→ AUFGABENSTELLUNG
Gib aus dem folgenden Text über den Lokomotivbrand wortgetreu die Stelle aus, die bei den Worten „Der Alarm mit“ beginnt und nach „ausdrücklich befohlen wird.“ endet.
====== LESETEXT
Eine Lokomotive im Vollbrand
Am 6. Juli 2023 fängt im Bahnhof Altstetten eine S-Bahn Feuer. Als die Berufsfeuerwehr (BF) am Schadenplatz eintrifft, brennt die Lok in voller Ausdehnung. Um das Feuer zu löschen, setzen die Einsatzkräfte Schaum ein.
Der Alarm mit der Einsatzmeldung «Bahnbrand Zug im Freien, Altstetterplatz 11, Zürich, Bahnhof Altstetten» geht um 17.07 Uhr in der Wache Süd ein. Umgehend rücken zwei Tanklöschfahrzeuge (TLF), ein Pionierfahrzeug sowie der Einsatzleiter Berufsfeuerwehr (EL BF) aus. Gleichzeitig wird der Pikettoffizier (Pik Of) aufgeboten. Bereits auf der Anfahrt über die Hohlstrasse ist von Weitem eine dunkle Rauchsäule zu sehen. Sie lässt erahnen, dass es sich nicht um ein Bagatellereignis handelt. Da sich der Zug auf einer Bahnanlage befindet, weisen die Verantwortlichen der beiden TLF die Einsatzkräfte noch vor dem Eintreffen an, erst mit der Abgabe von Löschmittel zu beginnen, wenn dies ausdrücklich befohlen wird.
============
====== DATENABSCHNITT
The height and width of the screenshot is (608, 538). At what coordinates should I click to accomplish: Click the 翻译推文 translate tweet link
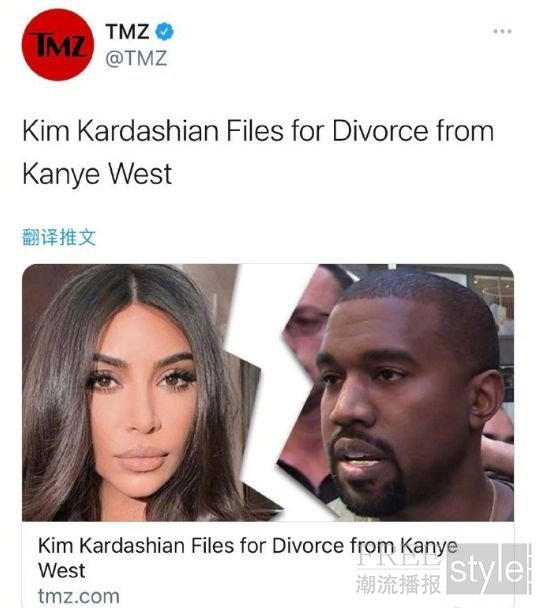[59, 237]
============
→ ANTWORT
Der Alarm mit der Einsatzmeldung «Bahnbrand Zug im Freien, Altstetterplatz 11, Zürich, Bahnhof Altstetten» geht um 17.07 Uhr in der Wache Süd ein. Umgehend rücken zwei Tanklöschfahrzeuge (TLF), ein Pionierfahrzeug sowie der Einsatzleiter Berufsfeuerwehr (EL BF) aus. Gleichzeitig wird der Pikettoffizier (Pik Of) aufgeboten. Bereits auf der Anfahrt über die Hohlstrasse ist von Weitem eine dunkle Rauchsäule zu sehen. Sie lässt erahnen, dass es sich nicht um ein Bagatellereignis handelt. Da sich der Zug auf einer Bahnanlage befindet, weisen die Verantwortlichen der beiden TLF die Einsatzkräfte noch vor dem Eintreffen an, erst mit der Abgabe von Löschmittel zu beginnen, wenn dies ausdrücklich befohlen wird.